Even in the middle of summer, getting here can be a small Odyssey. The frequency of the boats connecting the island with the outer world is very poor. Normally, there is a boat leaving Piraeus once a week in summer months. Additionally, there is a small ferry connecting Antikythira with Kythira and Kissamos (Northwestern Crete), three-four times weekly. Due to the strong winds that blow here, it may be impossible for the boats to reach the small port of the island. During winter months, the island may be isolated for three weeks
Greece's most isolated island has managed to keep its secrets off the reach of tourism. Those getting there will be amazed by the fact there are just 30 inhabitants during winter. In contrast to what one might expect, all houses, even the most remote ones, have running water, telephone and electricity. A small rocky island where simple everyday items such as bread and newspapers are luxury items (or perhaps unnecessary). No nightlife, just two multi-purpose shops (grocery, restaurant, post office) one doctor and one policeman. Perhaps the most friendly people you have ever met.
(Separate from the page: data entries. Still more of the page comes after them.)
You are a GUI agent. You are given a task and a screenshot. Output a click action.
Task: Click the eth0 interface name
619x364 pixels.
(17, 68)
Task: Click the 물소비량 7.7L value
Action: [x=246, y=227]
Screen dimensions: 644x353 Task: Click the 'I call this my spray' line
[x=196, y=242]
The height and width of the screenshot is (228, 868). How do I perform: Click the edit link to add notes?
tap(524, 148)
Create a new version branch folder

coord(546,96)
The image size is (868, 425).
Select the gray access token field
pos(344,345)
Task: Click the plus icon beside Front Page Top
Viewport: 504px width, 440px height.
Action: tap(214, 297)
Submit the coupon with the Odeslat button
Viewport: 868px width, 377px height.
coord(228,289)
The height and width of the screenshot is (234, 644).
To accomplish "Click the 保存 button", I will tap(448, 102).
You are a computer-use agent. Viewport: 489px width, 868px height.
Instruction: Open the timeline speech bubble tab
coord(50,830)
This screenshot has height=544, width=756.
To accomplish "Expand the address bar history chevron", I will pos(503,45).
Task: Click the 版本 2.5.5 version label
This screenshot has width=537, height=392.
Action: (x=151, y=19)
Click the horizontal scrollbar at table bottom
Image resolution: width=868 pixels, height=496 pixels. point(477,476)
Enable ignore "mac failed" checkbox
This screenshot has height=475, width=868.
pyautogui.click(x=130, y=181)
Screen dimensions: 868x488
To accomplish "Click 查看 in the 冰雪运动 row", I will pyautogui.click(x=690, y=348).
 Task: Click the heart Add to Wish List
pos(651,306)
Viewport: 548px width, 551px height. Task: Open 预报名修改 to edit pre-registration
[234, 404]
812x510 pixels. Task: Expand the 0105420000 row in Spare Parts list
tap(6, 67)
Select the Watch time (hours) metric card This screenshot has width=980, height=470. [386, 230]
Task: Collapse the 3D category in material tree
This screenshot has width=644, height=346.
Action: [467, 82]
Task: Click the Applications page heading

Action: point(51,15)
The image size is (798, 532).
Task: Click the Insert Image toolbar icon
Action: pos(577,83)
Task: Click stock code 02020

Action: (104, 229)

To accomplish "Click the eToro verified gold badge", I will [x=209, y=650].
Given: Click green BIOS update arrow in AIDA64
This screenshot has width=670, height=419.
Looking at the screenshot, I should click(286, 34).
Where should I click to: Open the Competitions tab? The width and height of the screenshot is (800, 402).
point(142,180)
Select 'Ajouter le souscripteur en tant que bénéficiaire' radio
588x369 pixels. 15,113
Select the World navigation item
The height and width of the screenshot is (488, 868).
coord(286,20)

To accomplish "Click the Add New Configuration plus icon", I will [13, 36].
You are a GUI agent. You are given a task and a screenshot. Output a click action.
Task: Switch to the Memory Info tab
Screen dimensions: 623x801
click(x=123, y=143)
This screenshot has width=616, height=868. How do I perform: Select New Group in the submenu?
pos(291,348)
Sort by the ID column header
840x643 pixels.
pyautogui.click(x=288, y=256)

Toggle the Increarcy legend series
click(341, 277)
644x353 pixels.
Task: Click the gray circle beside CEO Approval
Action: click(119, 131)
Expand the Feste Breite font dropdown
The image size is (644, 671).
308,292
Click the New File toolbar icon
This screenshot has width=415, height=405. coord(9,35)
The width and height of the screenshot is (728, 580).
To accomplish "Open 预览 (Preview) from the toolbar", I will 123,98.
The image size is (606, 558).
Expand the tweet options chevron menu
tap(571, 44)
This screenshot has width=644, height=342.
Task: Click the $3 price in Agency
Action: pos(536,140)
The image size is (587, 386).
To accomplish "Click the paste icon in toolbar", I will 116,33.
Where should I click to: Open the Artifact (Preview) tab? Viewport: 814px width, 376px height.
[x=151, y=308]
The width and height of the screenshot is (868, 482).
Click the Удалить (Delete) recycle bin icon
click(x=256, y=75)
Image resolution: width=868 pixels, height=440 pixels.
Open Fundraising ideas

Fondest memory: A walk along island's main road is a must and probably the only option for trekking. You are going to meet the island's entire population and everyone will be greeting you. You will come accross the ruins of medieval windmills and a small monastery. At Polykastro area, you can see the ruins of an ancient settlement. If you think you can handle it, follow the footpath starting at Saint Myron's Monastery at Galaniana, leading to Cape Apolytares lighthouse at the southernmost tip of the island.